Dataset excerpts
□ □ □ □ □

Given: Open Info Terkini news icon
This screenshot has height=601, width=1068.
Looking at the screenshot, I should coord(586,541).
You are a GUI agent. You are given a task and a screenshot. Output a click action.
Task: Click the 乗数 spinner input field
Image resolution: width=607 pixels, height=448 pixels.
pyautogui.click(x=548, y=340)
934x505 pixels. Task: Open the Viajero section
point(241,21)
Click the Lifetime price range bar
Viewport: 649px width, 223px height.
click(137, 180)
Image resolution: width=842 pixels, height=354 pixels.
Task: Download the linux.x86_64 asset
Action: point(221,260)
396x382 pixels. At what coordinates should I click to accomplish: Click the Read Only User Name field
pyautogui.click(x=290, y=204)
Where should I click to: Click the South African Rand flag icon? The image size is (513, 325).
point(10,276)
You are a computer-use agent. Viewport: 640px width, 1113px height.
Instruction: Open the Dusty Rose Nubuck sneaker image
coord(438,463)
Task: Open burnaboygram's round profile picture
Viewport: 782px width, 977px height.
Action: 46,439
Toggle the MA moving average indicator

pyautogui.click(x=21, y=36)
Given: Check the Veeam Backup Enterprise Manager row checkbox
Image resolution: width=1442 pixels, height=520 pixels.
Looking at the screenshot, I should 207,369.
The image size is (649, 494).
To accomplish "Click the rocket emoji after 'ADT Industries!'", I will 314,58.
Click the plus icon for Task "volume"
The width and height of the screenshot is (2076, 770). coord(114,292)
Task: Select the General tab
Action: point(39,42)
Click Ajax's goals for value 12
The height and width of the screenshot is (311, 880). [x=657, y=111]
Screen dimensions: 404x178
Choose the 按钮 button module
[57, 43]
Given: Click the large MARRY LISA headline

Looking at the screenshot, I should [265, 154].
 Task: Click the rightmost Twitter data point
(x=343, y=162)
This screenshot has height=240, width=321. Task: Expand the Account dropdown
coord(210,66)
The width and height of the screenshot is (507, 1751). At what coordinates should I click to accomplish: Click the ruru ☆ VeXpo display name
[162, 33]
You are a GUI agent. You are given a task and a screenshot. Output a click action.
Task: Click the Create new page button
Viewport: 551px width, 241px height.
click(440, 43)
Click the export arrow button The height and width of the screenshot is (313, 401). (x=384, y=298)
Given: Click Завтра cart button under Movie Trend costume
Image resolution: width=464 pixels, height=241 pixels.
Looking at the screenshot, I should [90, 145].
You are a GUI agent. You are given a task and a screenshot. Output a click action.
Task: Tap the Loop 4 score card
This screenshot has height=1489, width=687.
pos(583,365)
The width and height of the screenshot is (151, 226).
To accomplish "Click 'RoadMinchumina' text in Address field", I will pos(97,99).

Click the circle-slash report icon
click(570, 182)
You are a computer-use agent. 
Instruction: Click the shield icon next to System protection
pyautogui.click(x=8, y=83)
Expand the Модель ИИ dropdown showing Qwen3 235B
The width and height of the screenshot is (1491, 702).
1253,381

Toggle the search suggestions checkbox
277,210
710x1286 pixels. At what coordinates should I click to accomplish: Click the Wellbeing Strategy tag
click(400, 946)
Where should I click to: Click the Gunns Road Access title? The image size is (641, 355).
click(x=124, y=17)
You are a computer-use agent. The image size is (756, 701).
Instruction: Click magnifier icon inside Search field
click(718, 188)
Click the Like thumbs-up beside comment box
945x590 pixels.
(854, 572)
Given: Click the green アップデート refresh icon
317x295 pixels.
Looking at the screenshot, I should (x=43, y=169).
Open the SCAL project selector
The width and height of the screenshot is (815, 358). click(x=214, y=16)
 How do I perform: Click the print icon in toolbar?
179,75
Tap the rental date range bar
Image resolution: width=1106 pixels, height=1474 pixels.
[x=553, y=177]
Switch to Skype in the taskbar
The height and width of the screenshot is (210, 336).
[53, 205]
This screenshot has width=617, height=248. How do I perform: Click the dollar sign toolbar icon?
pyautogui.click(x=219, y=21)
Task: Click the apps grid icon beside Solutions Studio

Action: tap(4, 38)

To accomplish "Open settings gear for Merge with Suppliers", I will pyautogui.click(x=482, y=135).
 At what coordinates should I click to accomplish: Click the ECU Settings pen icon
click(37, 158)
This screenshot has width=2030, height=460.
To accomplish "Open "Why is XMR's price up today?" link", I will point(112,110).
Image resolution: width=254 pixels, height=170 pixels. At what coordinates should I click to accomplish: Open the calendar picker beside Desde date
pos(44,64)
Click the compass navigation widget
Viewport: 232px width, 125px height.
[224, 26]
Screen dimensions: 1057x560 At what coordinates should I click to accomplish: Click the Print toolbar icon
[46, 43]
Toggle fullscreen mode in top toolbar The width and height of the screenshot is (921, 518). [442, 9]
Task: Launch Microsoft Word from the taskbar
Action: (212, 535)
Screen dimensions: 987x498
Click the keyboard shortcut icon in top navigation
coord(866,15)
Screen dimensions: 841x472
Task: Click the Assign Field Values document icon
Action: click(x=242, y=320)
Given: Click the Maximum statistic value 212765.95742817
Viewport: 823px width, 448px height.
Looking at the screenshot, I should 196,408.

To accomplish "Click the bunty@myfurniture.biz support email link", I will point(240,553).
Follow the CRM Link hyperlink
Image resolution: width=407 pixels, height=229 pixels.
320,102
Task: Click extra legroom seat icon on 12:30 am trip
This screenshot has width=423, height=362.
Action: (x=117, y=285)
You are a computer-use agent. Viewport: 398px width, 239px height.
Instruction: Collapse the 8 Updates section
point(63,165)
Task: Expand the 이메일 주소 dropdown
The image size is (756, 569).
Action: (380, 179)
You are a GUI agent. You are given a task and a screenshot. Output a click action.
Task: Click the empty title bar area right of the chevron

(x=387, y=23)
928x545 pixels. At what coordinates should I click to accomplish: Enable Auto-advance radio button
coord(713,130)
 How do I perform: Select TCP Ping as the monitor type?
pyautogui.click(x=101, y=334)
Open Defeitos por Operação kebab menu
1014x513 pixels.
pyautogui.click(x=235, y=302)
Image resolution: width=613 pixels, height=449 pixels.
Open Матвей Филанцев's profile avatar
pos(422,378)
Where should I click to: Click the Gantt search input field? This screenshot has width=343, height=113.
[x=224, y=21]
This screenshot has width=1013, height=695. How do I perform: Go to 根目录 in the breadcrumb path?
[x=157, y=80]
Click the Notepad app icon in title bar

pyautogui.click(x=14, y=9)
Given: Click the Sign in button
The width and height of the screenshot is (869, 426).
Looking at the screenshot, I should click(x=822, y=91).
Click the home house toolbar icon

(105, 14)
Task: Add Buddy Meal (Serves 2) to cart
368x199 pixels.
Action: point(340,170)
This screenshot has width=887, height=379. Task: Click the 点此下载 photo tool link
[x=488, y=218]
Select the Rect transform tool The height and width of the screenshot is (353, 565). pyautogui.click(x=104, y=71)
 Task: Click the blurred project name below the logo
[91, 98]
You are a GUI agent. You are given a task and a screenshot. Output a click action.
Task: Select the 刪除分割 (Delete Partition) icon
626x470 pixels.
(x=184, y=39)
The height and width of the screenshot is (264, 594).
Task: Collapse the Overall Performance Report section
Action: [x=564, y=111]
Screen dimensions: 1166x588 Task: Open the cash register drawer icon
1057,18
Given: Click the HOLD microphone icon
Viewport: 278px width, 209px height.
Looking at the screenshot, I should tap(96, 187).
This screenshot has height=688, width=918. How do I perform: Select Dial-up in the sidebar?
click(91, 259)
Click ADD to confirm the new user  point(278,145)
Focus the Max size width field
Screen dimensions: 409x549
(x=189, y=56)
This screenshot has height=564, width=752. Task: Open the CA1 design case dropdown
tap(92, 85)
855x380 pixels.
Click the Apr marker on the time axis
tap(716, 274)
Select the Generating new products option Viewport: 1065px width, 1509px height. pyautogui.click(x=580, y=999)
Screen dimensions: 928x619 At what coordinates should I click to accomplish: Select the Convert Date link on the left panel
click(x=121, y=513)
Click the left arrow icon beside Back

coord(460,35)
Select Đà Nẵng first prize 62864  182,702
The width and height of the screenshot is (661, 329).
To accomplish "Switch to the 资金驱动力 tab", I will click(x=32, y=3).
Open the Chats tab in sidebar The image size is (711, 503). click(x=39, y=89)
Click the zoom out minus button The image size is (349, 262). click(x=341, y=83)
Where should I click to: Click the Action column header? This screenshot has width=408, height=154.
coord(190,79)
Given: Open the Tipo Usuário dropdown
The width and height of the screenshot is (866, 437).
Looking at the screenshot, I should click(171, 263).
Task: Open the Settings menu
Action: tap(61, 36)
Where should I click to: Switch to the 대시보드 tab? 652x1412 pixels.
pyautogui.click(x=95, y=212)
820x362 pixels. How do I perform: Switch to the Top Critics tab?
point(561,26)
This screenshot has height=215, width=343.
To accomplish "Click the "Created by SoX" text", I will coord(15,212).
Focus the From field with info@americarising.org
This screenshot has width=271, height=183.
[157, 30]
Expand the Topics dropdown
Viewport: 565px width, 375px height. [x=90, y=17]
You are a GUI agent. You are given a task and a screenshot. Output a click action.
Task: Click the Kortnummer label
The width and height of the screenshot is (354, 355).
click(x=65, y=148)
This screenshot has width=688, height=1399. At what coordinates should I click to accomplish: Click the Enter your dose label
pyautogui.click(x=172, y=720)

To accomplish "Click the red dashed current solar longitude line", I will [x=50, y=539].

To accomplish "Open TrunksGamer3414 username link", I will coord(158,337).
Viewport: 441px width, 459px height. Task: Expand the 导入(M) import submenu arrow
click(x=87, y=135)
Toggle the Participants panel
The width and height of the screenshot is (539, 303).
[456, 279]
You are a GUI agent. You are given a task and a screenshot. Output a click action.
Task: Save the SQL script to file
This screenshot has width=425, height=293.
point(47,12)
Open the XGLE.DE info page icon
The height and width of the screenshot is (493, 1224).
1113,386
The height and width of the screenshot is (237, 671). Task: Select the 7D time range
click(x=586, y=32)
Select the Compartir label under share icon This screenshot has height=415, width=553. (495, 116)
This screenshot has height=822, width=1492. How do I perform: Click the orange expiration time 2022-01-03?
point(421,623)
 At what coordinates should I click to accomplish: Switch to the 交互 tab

□ □ □ □ □

Assignment
Set down, word for word, each line from the top of the records above through the line with "Task: Click the 乗数 spinner input field".

Task result
Given: Open Info Terkini news icon
This screenshot has height=601, width=1068.
Looking at the screenshot, I should coord(586,541).
You are a GUI agent. You are given a task and a screenshot. Output a click action.
Task: Click the 乗数 spinner input field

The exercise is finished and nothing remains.